In fact, not only is the widget fairly attractive and completely customizable, but with ScratchBack your donors actually receive something in return – a link back to their site. This makes it seem more like a “Pay $x.xx to be on my blogroll” type of thing. Again, though it’s in a more attractive package then simply adding that text above your blogroll and would probably get a little more attention as well. Since it doesn’t seem nearly as “commercial”.
ScratchBack seems to be a win-win. I get more donations to my site via PayPal and my donors receive a link, all wrapped up in a nifty widget that happens to be the new hotness. But there’s one major difference between ScratchBack and these existing tip systems that the folx at ScratchBack are going to great lengths to hide from you. If the ScratchBack Widget doesn’t increase the amount of your tips by at least 60%, you’ll actually be losing money.
I haven’t seen this mentioned anywhere else (despite the more than 80 blogs that have posted about it (according to Technorati) in the last 3 months). So maybe I’m wrong. But I don’t think so.
Expense 1 – ScratchBack takes a commission out of every “tip” you receive. At the moment this commission is apparently 54.4% I have to say apparently, because ScratchBack refuses to share the actual percentage. That number is based off the few reports I’ve been able to find from actual ScratchBack users. So if you set your tipping level at $5, you’ll only receive $2.28.
The largest red flag any company can throw out to the world is a refusal to inform users of their costs and fees. Hell, it’s illegal in many industries not to disclose your fees ahead of time. But ScratchBack refuses to do so. They even went so far as to make a blog post titled “How Much Commission Does ScratchBack Take?” where they not only didn’t answer the question, but posted a video instead of text meaning I had to waste a full 60 seconds of my life listening to Jim dodge “the numer 1 asked question” about his service.
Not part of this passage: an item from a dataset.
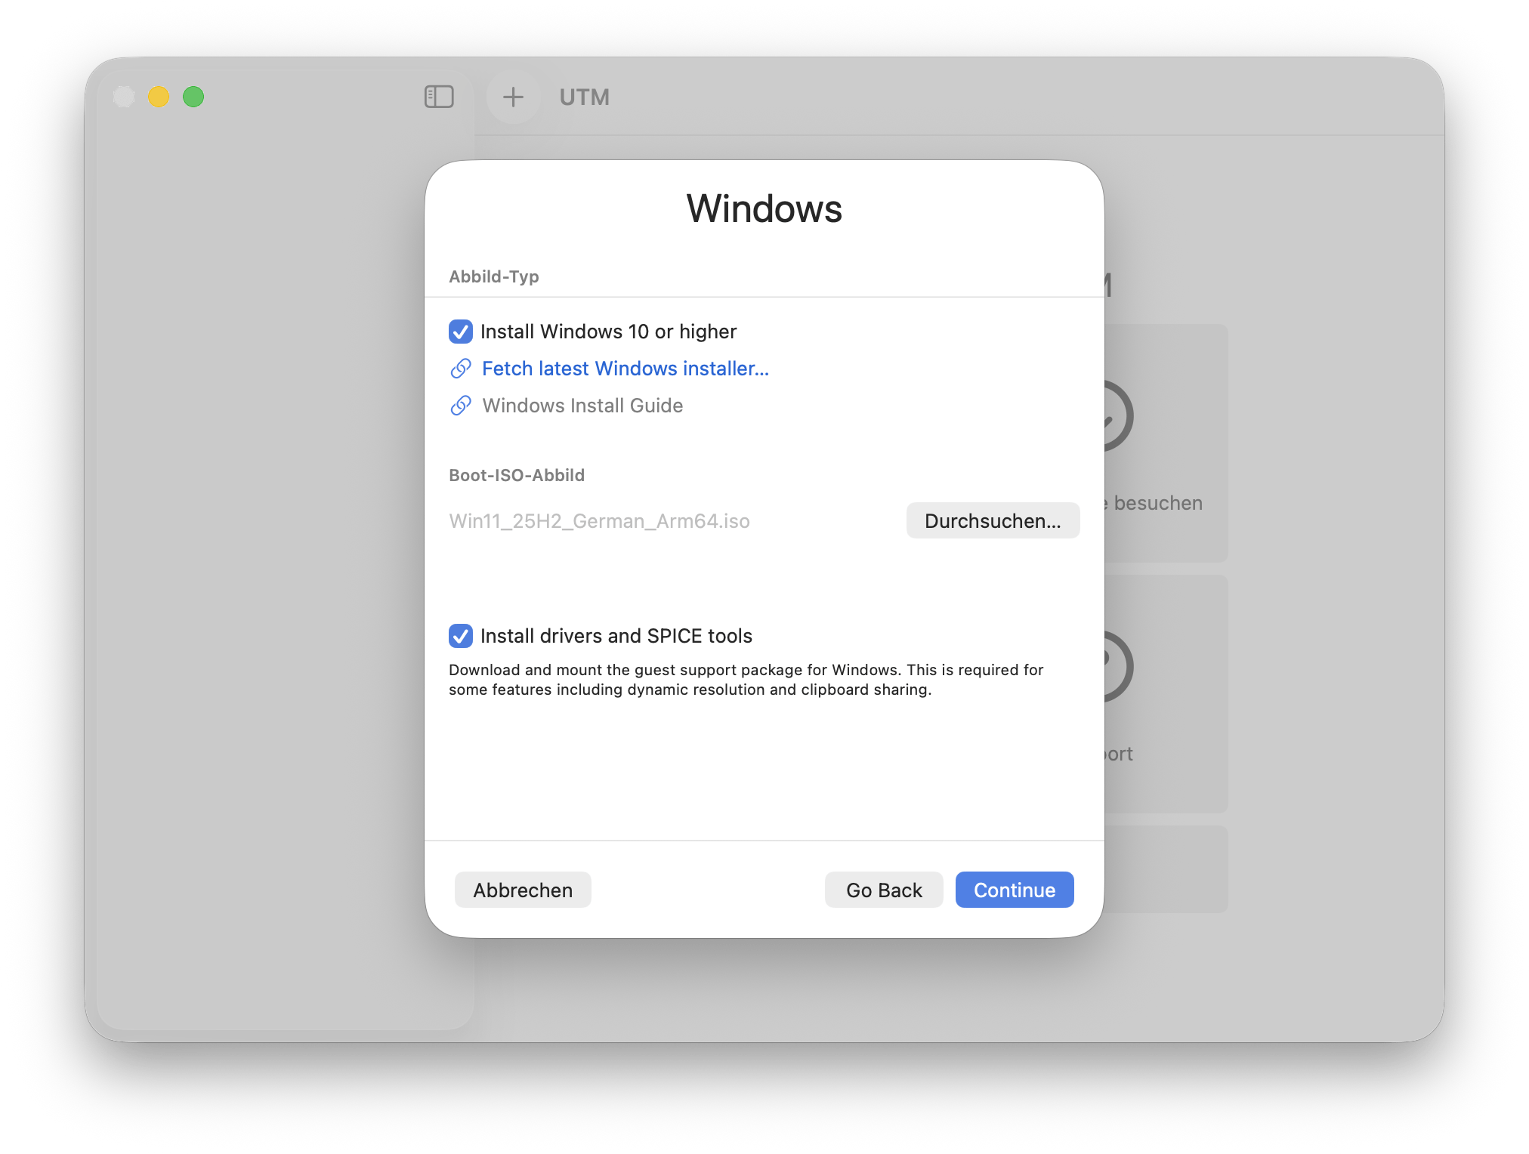Click Go Back button
The width and height of the screenshot is (1529, 1154).
click(883, 890)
Of course this is supposed to change after they’re out of Beta, but who knows when that will be or what the percentage will be at that point. Besides, the fact that it may change is no reason not to disclose what you’re currently charging customers.
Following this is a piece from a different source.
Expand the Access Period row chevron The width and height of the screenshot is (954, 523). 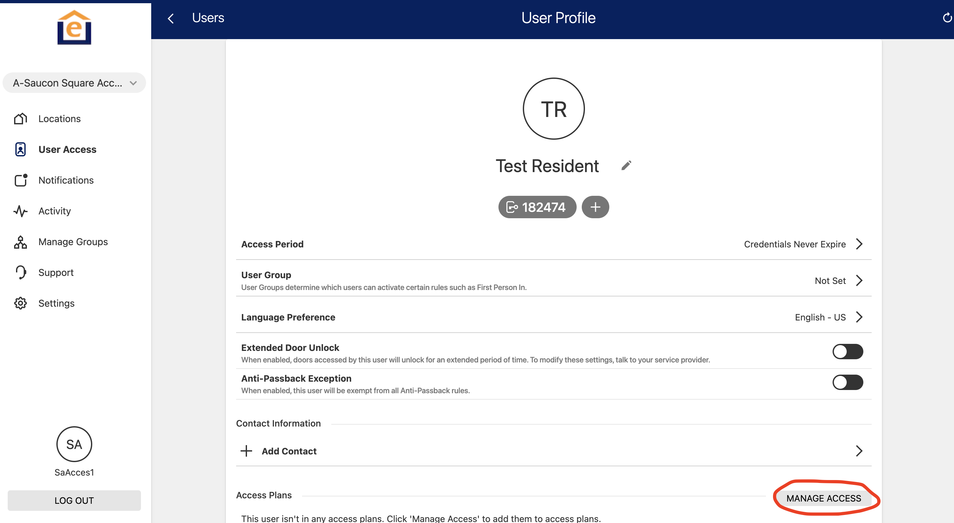(859, 244)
Expense 2 – The truly hidden expense is lost interest. If your PayPal account is based in the US (I’m not sure about other countries) you have the option of joining the PayPal Money Market Fund. This pays you interest on the amount of money in your PayPal account just like a savings account does. The rate fluctuates, but has hovered around 5% for the last couple of years. Your interest is calculated on your balance each and every day.
ScratchBack holds the “tips” that you’ve received until you’ve reached a minimum of $25. Additionally, “[p]ayments are made at the end of a thirty-day cycle. It can take up to 15 days to remit payment to your PayPal account at the end of each cycle.” In other words, if you earned $25 (or more) in “tips” today you wouldn’t receive any of that money until around December 15th. That’s more than a month of interest that ScratchBack is receiving on your “tips” that you should be receiving instead.
An Example – If you receive $100 in “tips” today, you will have $45.60 in your ScratchBack account and pay them $54.40 in fees. Additionally they will earn another $5.12 in PayPal interest on those funds (assuming they don’t move it to a higher yielding account). You, will lose that same $5.12 in interest. End result:
- Your visitors spend $100
- ScratchBack makes $59.52
- You make $45.60 (in 45 days)
If you simply used any other system to receive that same $100 in tips today and left it in your personal PayPal account you’d have $105.12 in 45 days. That’s a 57% loss of revenue.
So the only benefits I can see ScratchBack having over the free options are that “it’s nifty” and “its new”. And for that I should give up roughly 60% of my blog tip earnings? Count me out.